Aortic valve stenosis

Aortic valve stenosis — or aortic stenosis — occurs when the heart's aortic valve narrows. This narrowing prevents the valve from opening fully, which obstructs blood flow from your heart into your aorta and onward to the rest of your body.

When the aortic valve is obstructed, your heart needs to work harder to pump blood to your body. Eventually, this extra work limits the amount of blood it can pump and may weaken your heart muscle.

If you have severe aortic valve stenosis, you'll usually need surgery to replace the valve.

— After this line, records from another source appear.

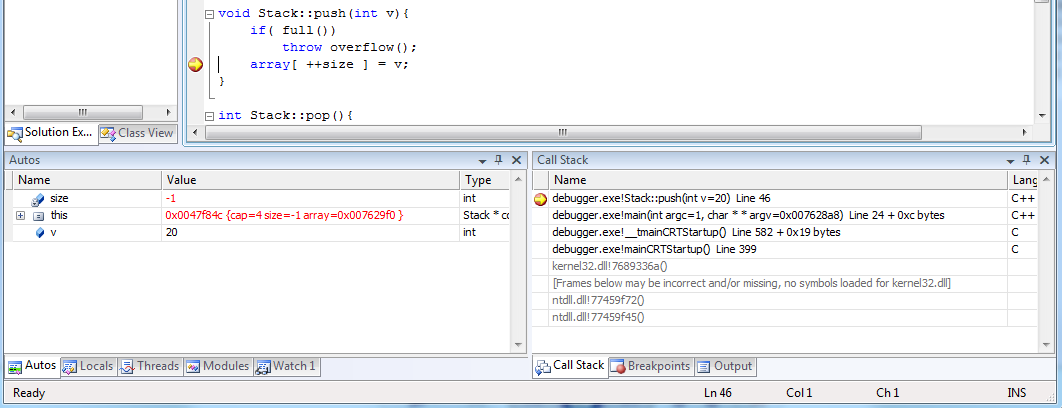Switch to the Threads tab
1062x408 pixels.
pyautogui.click(x=149, y=367)
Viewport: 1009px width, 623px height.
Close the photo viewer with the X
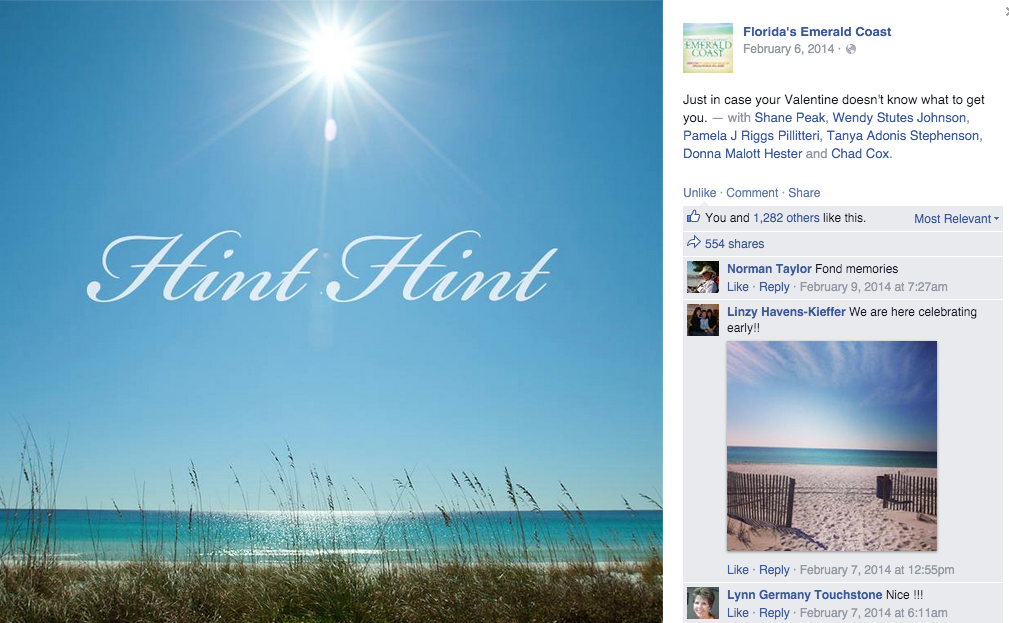[x=1006, y=10]
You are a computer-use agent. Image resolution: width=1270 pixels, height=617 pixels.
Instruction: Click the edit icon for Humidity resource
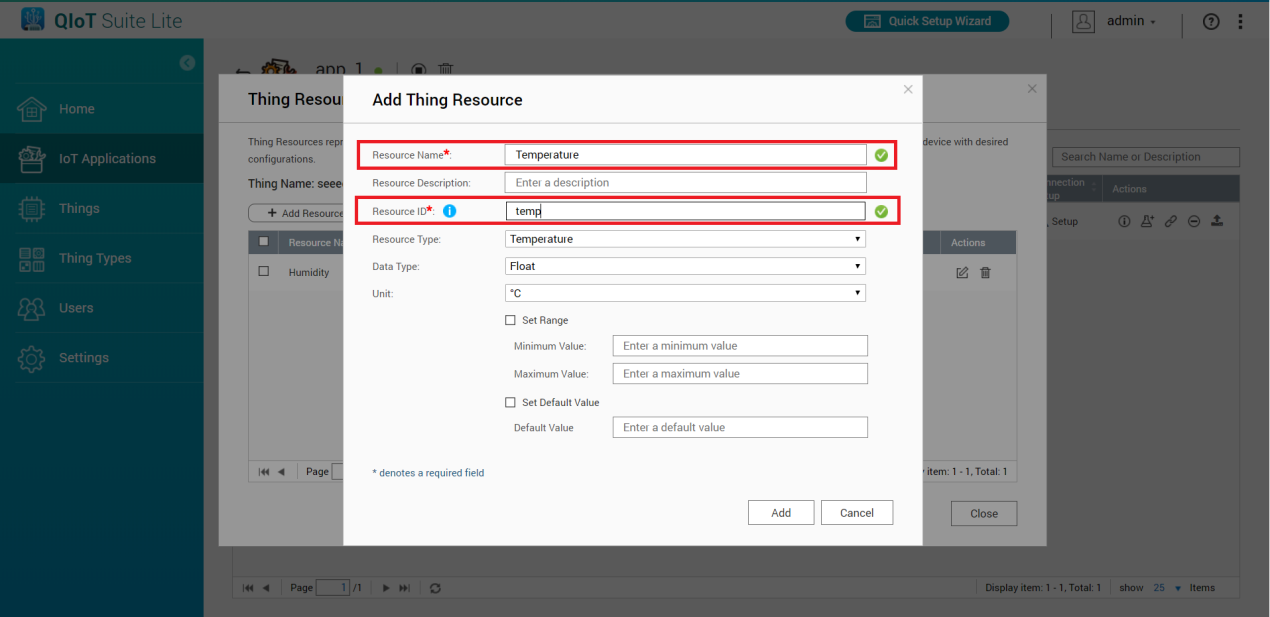coord(962,272)
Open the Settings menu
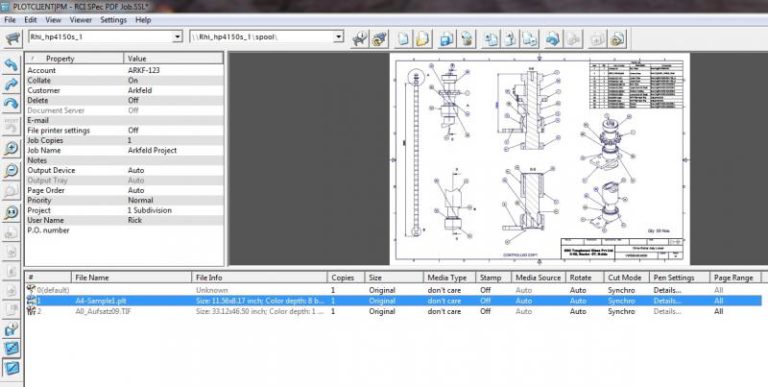This screenshot has width=768, height=387. [113, 20]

Left untreated, aortic valve stenosis can lead to serious heart problems.

Symptoms Causes Risk factors Complications Prevention

Aortic valve stenosis ranges from mild to severe. Aortic valve stenosis signs and symptoms generally develop when narrowing of the valve is severe and can include:

  • Chest pain (angina) or tightness
  • Feeling faint or fainting with exertion
  • Shortness of breath, especially with exertion
  • Fatigue, especially during times of increased activity
  • Heart palpitations — sensations of a rapid, fluttering heartbeat
  • Heart murmur

The heart-weakening effects of aortic valve stenosis may lead to heart failure. Heart failure signs and symptoms include fatigue, shortness of breath, and swollen ankles and feet.

Aortic valve stenosis often doesn't produce warning signs or symptoms right away, making it difficult to detect at first. You also may not recognize that you're experiencing symptoms. The condition is often discovered during a routine physical when your doctor hears an abnormal heart sound (heart murmur). This murmur may occur long before other signs and symptoms develop.

Depending on the amount of narrowing, an infant or child with aortic valve stenosis may have no symptoms, may tire easily or may have chest pain with vigorous physical activity.

When to see a doctor

Aortic valve stenosis usually affects adults but can occur in children. Infants and children with the condition may experience symptoms similar to those of adults. If you or your child experiences such signs or symptoms, see a doctor — especially if you or your child has a known heart problem.